Hybrid and multicloud strategies bring flexibility to your organization’s data management strategies. However, they also introduce new challenges and can create inefficiencies that should be addressed.
Cloud computing is one of the key enablers for digital transformation. Using the cloud is becoming mainstream, and in return the cloud market continues to grow at a rapid rate as enterprises expand their use of one or more cloud vendors.
Although more enterprises leverage the cloud, they are still retaining much of their data on premises to meet business requirements and maintain regulatory compliance. To manage the complexity of these hybrid deployments, it is important to have a carefully thought-out data strategy and a flexible infrastructure to optimize network resources and maintain the speed and scale necessary for digital applications and analytics.
Growing Cloud Complexity
Many organizations store their data across clouds or adopt a hybrid approach — storing data on premises and in the cloud. There are several advantages to utilizing more than one cloud vendor. For example, a multicloud strategy prevents vendor lock-in and lets enterprises negotiate better terms including payment flexibility, adjustable contracts, and customizable capacity. Signing up an additional cloud vendor close to where the data originates also improves application performance and is sometimes required to comply with regulations that require data be stored and processed locally.
A hybrid strategy, storing data both on premises and in the cloud, is often required. The cloud is leveraged for some applications and services and it can also be used when resource demand suddenly surges, known as cloud bursting.
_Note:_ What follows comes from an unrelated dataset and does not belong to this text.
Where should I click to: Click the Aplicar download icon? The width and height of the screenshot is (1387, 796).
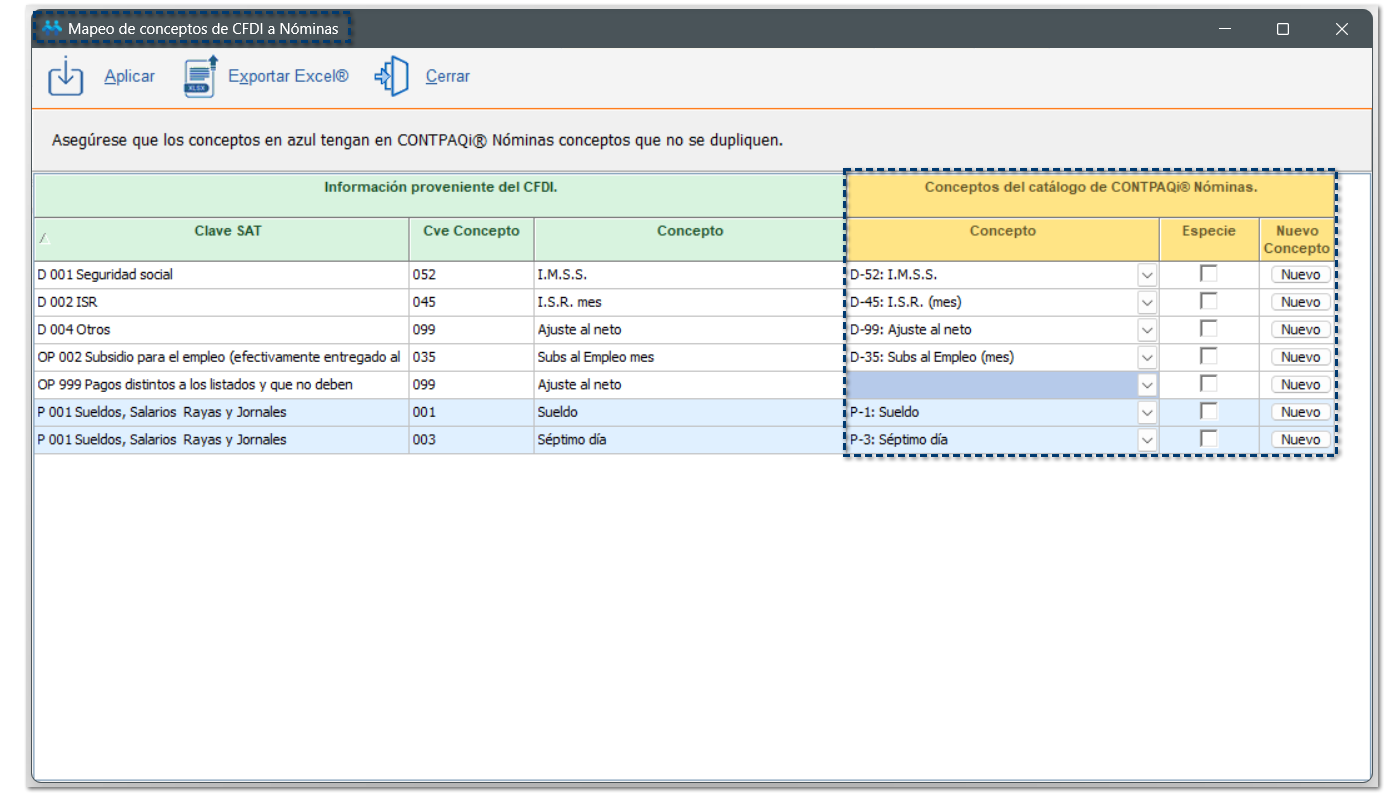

A hybrid strategy also enables enterprises to gradually migrate applications and services from a legacy on-premises infrastructure to the cloud, reducing risks and possible service disruptions.
Hybrid and multicloud strategies bring flexibility to the organization’s data management strategies. However, they also introduce new challenges and can create inefficiencies that an enterprise should address, including:
- Maintaining processing speeds needed for real-time and near-real-time applications
- Optimizing network efficiency to reduce costs including high egress fees from moving data in and out of the cloud
- Ensuring data consistency when replicating data across environments and regions
- Complying with regulations that vary across industries and countries
- Providing scalability, high availability, and resilience at the platform level
A Successful Data Management Strategy
One strategy to simplify data management is to implement a cloud-native platform that can aggregate data from existing on-premises legacy systems of record and data stores into a low-latency scalable storage and compute data fabric. This type of architecture can be viewed as a next generation operational data store or, as Gartner refers to it, a digital integration hub. By decoupling APIs from the legacy systems, this infrastructure supports the rapid development of microservices that require always-on and real-time response. The ability to co-locate the data with the services (business-logic) in-memory, reduces the amount of data movement, significantly reducing latency.
The importance of a cloud-native platform and Kubernetes is clear: they allow organizations to develop once and deploy anywhere. The data platform that is deployed and managed with Kubernetes operator, which uses the Kubernetes API for application creation, configuration, and management, provides support for auto-scaling with high availability and redundancy. Leveraging artificial intelligence for IT operations (AIOps) to autonomously scale either up (for operations) and out (for analytics) at just the right time, ensures the highest levels of service with lower costs.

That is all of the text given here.